*** Opening of Records shown ***
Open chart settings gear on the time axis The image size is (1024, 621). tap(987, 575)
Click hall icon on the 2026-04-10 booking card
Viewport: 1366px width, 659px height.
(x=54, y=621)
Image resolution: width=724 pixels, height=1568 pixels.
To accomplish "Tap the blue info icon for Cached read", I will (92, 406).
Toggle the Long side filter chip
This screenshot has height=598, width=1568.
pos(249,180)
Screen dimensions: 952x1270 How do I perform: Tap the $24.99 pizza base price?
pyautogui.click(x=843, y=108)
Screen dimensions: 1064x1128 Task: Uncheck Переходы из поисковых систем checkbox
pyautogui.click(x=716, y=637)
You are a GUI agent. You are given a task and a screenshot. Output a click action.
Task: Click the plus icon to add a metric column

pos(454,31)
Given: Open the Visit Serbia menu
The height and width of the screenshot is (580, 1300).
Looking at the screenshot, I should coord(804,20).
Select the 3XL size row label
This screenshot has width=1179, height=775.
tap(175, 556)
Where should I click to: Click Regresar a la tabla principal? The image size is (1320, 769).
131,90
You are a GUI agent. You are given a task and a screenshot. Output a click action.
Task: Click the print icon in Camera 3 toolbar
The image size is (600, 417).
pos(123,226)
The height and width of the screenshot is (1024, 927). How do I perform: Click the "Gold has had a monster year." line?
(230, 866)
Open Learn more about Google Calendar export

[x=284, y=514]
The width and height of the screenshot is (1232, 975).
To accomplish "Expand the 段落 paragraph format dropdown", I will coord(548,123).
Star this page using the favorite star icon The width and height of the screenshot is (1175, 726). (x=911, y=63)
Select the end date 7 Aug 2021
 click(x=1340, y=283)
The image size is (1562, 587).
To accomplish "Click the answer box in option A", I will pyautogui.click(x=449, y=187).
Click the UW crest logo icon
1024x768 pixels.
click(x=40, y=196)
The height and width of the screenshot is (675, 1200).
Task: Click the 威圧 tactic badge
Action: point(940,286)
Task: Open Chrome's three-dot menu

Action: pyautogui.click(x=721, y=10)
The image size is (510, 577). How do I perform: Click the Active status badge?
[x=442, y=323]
*** Close of Records shown ***
* [Description of the task]
Repeat all entries. Match them exactly.

* [Written solution]
Open chart settings gear on the time axis The image size is (1024, 621). tap(987, 575)
Click hall icon on the 2026-04-10 booking card
Viewport: 1366px width, 659px height.
(x=54, y=621)
Image resolution: width=724 pixels, height=1568 pixels.
To accomplish "Tap the blue info icon for Cached read", I will (92, 406).
Toggle the Long side filter chip
This screenshot has height=598, width=1568.
pos(249,180)
Screen dimensions: 952x1270 How do I perform: Tap the $24.99 pizza base price?
pyautogui.click(x=843, y=108)
Screen dimensions: 1064x1128 Task: Uncheck Переходы из поисковых систем checkbox
pyautogui.click(x=716, y=637)
You are a GUI agent. You are given a task and a screenshot. Output a click action.
Task: Click the plus icon to add a metric column

pos(454,31)
Given: Open the Visit Serbia menu
The height and width of the screenshot is (580, 1300).
Looking at the screenshot, I should coord(804,20).
Select the 3XL size row label
This screenshot has width=1179, height=775.
tap(175, 556)
Where should I click to: Click Regresar a la tabla principal? The image size is (1320, 769).
131,90
You are a GUI agent. You are given a task and a screenshot. Output a click action.
Task: Click the print icon in Camera 3 toolbar
The image size is (600, 417).
pos(123,226)
The height and width of the screenshot is (1024, 927). How do I perform: Click the "Gold has had a monster year." line?
(230, 866)
Open Learn more about Google Calendar export

[x=284, y=514]
The width and height of the screenshot is (1232, 975).
To accomplish "Expand the 段落 paragraph format dropdown", I will coord(548,123).
Star this page using the favorite star icon The width and height of the screenshot is (1175, 726). (x=911, y=63)
Select the end date 7 Aug 2021
 click(x=1340, y=283)
The image size is (1562, 587).
To accomplish "Click the answer box in option A", I will pyautogui.click(x=449, y=187).
Click the UW crest logo icon
1024x768 pixels.
click(x=40, y=196)
The height and width of the screenshot is (675, 1200).
Task: Click the 威圧 tactic badge
Action: point(940,286)
Task: Open Chrome's three-dot menu

Action: pyautogui.click(x=721, y=10)
The image size is (510, 577). How do I perform: Click the Active status badge?
[x=442, y=323]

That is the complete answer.